- What is expected -
Identify each line in the records below that contains the word "width", and copy it.

(Material for this exercise begins)

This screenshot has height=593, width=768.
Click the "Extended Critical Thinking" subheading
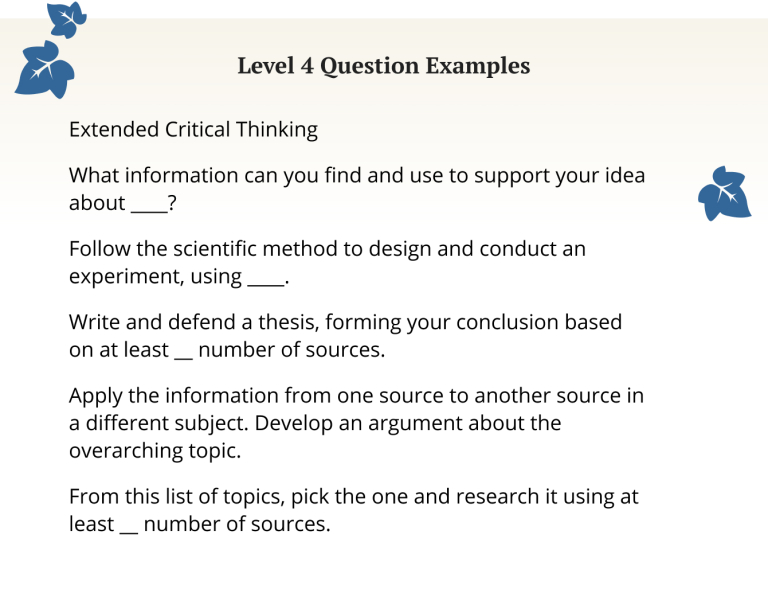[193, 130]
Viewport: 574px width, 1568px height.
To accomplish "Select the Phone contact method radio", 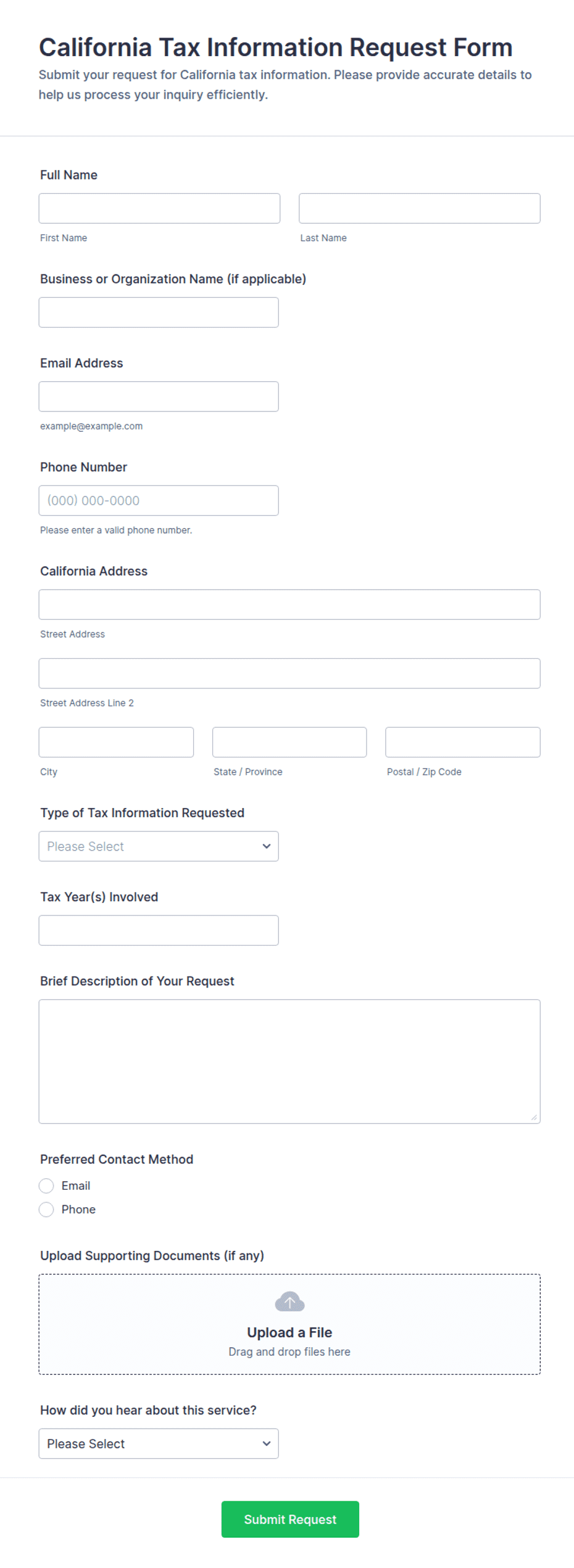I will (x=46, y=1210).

(Material for this exercise ends)
(Material for this exercise begins)

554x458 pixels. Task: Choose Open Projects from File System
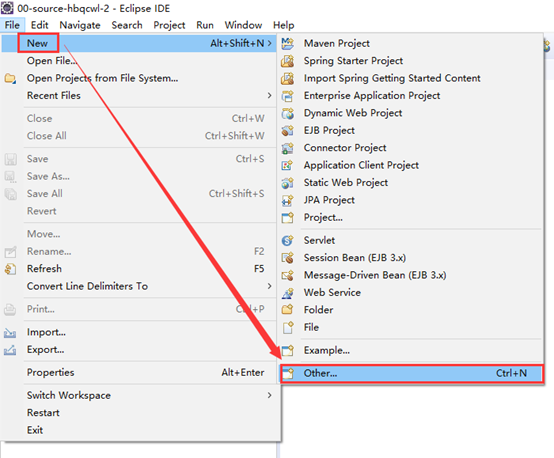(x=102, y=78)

(Material for this exercise ends)

- Answer space -
This screenshot has height=593, width=768.
Viewport: 574px width, 1568px height.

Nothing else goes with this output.